Here in the UK, leading Conservative politician, Michael Gove, was quoted last year as saying he had “had enough of experts”, simply because the advice he received did not fit with his political views. Meanwhile, large sections of the media regularly publish articles promoting ‘natural’ non-evidence-based therapies, such as homeopathy, acupuncture and massage therapy.

Why us?

What has this to do with pharmacists? Well, unless they have another type of scientist as a friend or in the family, the only scientifically literate person the public encounter on a daily basis is their local pharmacist. If you disagree, remember it wasn’t that long ago that Boots ran an advertising campaign describing the pharmacist as the “Scientist in the High St”.

Responsibility

This places a responsibility on pharmacists to provide not only excellent pharmaceutical care, but to be the voice of reason and to speak with authority on matters of scientific interest. It is important in these digital days of instant knowledge retrieval that pharmacists know a little bit more about a topic than the person with Google on their smartphone.

As students, every pharmacist studied physical and biological sciences as the foundations for their practice. This knowledge should not be forgotten after qualification and should provide the evidence base for all clinical practice.

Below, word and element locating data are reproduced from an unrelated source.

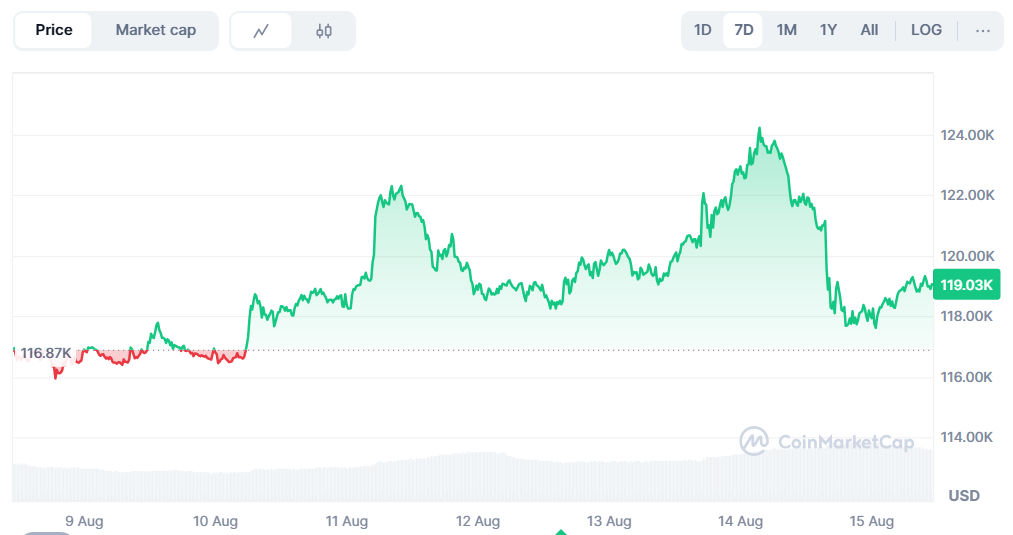Toggle LOG scale on the chart
The height and width of the screenshot is (535, 1013).
point(926,30)
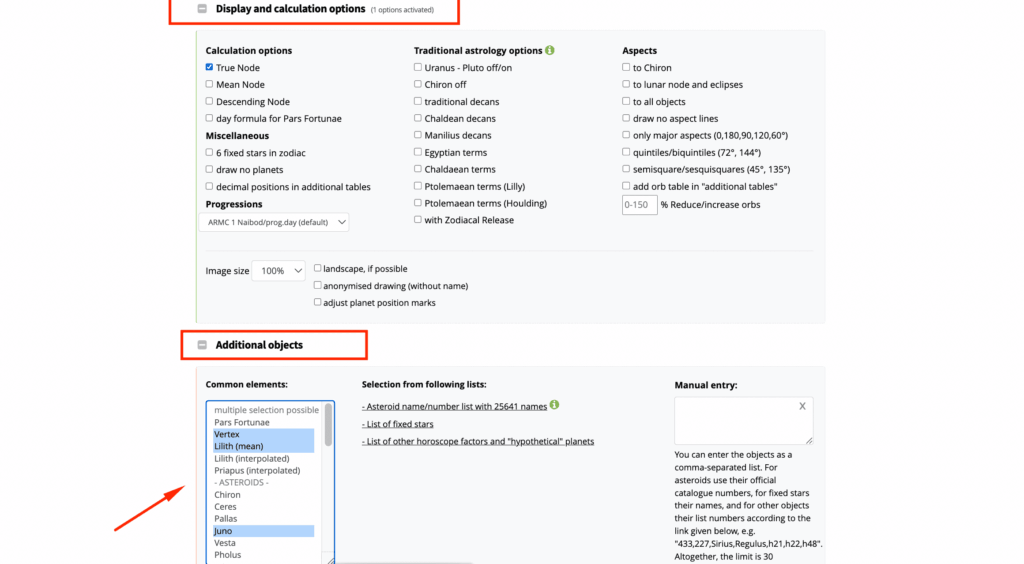
Task: Tick the landscape, if possible checkbox
Action: coord(317,268)
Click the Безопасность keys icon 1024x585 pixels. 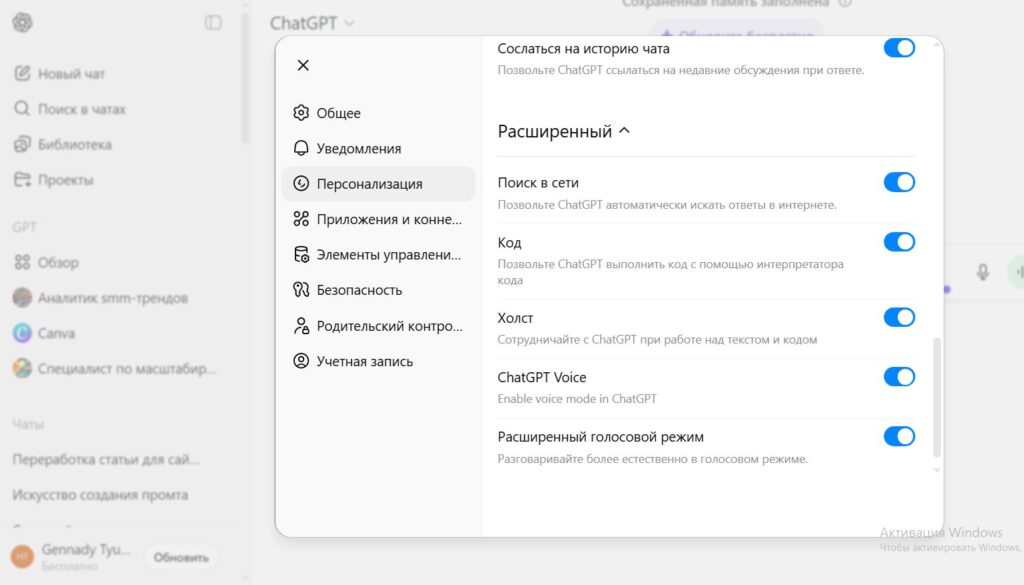coord(301,290)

Science, however, is more than a list of facts to be learned for exams. It is a way of thinking about issues and problems by applying a set of principles requiring every hypothesis to be confirmed by rigorous experimentation and review before it is accepted as genuine. Pharmacists have all been trained in this discipline while undergraduates and were required to demonstrate their proficiency by examination.

Some aspects of science are difficult to grasp. I, for one, still can’t get my head around immunology, for example. However, only by promoting a scientifically rigorous view of the world are we going to provide the best care for our patients.